TASK TO COMPLETE:
Filter these entries down to the lines that hold the word "will", and show each of them.

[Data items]
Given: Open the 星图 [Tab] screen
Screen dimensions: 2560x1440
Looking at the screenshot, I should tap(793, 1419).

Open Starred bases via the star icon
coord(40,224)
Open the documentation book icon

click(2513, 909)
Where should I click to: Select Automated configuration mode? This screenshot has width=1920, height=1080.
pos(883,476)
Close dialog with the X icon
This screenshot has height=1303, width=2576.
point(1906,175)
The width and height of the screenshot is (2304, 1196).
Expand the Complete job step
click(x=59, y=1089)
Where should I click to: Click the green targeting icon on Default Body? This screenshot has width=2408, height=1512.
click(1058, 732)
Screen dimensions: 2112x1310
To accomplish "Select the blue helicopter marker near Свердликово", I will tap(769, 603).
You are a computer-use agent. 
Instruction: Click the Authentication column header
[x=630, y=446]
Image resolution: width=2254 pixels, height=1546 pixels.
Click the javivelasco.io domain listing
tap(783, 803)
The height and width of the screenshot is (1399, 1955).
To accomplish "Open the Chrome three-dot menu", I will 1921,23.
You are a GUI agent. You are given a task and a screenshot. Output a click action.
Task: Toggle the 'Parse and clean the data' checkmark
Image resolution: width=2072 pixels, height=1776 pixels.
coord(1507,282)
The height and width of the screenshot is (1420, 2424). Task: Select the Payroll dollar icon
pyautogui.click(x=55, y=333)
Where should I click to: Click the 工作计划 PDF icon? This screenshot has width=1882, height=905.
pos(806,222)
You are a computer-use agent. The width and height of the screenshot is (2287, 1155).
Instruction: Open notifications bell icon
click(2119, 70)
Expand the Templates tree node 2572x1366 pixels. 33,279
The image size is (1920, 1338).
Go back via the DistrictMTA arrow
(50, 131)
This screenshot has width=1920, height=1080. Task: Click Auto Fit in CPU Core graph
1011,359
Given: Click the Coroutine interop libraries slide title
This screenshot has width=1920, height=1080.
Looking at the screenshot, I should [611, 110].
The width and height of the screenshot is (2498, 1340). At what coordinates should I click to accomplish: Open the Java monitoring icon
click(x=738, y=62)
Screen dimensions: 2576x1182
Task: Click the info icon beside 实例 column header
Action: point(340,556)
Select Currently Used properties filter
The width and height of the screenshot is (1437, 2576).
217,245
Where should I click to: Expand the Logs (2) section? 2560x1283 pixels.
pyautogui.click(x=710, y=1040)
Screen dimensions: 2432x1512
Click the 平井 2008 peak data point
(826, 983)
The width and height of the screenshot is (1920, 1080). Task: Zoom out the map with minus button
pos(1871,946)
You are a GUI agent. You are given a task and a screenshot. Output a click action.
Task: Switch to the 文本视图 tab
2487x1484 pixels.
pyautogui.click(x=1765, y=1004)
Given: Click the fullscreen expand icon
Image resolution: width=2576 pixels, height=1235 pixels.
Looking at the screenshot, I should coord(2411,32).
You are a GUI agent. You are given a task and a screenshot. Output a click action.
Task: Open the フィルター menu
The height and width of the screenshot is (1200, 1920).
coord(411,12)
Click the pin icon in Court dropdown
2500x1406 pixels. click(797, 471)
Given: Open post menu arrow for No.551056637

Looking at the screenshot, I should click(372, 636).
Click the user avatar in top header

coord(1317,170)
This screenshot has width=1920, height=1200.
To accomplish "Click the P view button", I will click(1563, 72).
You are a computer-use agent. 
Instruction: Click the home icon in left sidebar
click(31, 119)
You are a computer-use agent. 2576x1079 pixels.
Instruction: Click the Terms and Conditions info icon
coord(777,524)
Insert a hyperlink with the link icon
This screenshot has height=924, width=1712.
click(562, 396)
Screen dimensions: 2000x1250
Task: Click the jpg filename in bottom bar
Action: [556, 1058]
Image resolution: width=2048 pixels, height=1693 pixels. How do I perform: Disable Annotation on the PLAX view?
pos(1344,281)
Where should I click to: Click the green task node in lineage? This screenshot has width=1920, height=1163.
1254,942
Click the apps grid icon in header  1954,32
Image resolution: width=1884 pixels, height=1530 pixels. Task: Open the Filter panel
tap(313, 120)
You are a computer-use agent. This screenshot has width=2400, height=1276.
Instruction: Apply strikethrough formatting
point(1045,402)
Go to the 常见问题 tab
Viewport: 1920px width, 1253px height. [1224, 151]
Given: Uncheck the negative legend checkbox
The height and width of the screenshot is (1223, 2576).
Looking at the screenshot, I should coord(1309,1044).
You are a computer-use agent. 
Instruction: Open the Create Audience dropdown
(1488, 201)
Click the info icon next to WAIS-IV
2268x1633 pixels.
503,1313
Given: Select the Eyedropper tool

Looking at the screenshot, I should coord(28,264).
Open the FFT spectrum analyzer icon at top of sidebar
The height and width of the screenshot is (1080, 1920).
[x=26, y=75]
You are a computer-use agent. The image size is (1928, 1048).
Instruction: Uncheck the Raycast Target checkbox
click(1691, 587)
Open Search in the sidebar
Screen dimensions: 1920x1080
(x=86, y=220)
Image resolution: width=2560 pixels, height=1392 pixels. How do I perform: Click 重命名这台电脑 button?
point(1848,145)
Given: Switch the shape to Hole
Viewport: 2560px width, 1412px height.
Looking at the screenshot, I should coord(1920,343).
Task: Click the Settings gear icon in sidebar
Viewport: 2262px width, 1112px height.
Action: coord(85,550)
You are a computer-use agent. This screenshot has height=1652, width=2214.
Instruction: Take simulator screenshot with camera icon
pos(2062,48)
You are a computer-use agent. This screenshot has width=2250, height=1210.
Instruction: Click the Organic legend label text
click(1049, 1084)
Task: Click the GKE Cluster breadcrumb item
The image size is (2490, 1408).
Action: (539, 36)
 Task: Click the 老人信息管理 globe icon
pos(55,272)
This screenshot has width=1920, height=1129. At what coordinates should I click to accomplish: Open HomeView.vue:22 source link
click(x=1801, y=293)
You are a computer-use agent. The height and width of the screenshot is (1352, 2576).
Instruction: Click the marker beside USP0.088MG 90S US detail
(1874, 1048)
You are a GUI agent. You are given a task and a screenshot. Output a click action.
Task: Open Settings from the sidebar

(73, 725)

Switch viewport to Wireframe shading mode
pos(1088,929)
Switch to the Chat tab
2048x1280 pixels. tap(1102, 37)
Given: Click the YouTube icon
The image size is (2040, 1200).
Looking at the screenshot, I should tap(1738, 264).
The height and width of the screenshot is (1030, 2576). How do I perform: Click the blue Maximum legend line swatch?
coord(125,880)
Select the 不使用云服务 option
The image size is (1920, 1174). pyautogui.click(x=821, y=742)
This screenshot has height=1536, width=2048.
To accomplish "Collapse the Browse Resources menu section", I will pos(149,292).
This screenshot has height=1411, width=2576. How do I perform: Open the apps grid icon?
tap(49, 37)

REPLY:
To accomplish "Select the blue helicopter marker near Свердликово", I will tap(769, 603).
To accomplish "Open the Chrome three-dot menu", I will 1921,23.
To accomplish "Click the P view button", I will click(1563, 72).
To accomplish "Collapse the Browse Resources menu section", I will pos(149,292).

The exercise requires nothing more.